The Total Wellbeing Diet is a higher protein, lower GI eating plan based on the latest science on protein distribution. Research shows that eating protein rich food across all meals combined with low GI carbohydrates is the best way to lose weight and keep the weight off long-term.
For more information on your Protein Balance Diet, please click here.
What is Protein?
Protein is a macro-nutrient made up of building blocks called amino acids (micro-nutrients). Some amino acids can be made by the body (non-essential), however others must be supplied from your diet (essential).
Where does protein come from?
The macronutrient “Protein” is found in many foods. They come from both plant foods and animal foods. Rich sources of protein contain all the essential amino acids (complete proteins). These are mostly animal sources (red meat, chicken, fish, eggs, diary foods) as well as some plant sources (soy products, quinoa).

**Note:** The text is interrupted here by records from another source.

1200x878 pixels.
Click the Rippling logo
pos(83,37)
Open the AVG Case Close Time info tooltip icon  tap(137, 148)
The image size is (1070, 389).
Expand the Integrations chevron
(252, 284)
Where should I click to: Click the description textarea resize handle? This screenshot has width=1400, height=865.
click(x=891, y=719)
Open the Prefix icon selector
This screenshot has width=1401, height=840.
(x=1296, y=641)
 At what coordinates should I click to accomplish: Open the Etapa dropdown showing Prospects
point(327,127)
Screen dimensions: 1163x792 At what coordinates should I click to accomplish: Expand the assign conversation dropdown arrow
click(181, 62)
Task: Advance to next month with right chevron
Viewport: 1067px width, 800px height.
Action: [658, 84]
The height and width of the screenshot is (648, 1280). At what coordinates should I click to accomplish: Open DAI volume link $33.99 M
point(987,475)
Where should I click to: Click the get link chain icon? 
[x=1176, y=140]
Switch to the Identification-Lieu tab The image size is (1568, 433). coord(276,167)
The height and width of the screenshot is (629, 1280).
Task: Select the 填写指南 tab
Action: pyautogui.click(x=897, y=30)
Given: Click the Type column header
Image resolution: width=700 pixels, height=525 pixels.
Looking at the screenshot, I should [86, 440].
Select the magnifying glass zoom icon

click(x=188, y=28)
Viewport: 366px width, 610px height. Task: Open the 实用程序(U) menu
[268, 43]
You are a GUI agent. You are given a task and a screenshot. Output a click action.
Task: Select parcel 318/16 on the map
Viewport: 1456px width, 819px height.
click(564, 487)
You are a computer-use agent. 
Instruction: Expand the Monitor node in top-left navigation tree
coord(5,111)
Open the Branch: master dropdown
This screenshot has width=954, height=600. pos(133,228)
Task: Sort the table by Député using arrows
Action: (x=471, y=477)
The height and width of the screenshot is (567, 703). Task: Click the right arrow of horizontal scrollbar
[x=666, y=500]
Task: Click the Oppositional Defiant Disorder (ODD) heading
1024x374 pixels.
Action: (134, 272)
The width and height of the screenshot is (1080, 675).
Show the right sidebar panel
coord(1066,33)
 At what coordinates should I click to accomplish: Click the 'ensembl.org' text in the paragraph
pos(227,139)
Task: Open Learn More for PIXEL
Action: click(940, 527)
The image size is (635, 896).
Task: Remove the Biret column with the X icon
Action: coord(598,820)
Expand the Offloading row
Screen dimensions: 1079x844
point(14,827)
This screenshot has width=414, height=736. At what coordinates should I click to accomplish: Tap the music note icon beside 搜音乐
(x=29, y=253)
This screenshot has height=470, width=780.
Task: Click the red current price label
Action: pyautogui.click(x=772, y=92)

What about the Food Group Protein?
A common misconception by TWDers is that the Meat & Alternative Food Group is equivalent to a 'Protein Group' with units contributing directly to “protein” in the tracker. However, this is not the case. While foods in the Meats & Alternatives Group are rich in protein, there are other food groups that also contribute to protein intake such as the Dairy, Healthy Fats & Oils, Breads & Cereals and some vegetables.
Each food unit is grouped together with foods that provide similar amounts of a key nutrient. For example Meat & Alternatives are protein rich, dairy units provide calcium & protein, fruit units are a good source of vitamins & carbohydrates, Breads & cereal Units provide starchy carbohydrates, protein & vitamins/minerals etc.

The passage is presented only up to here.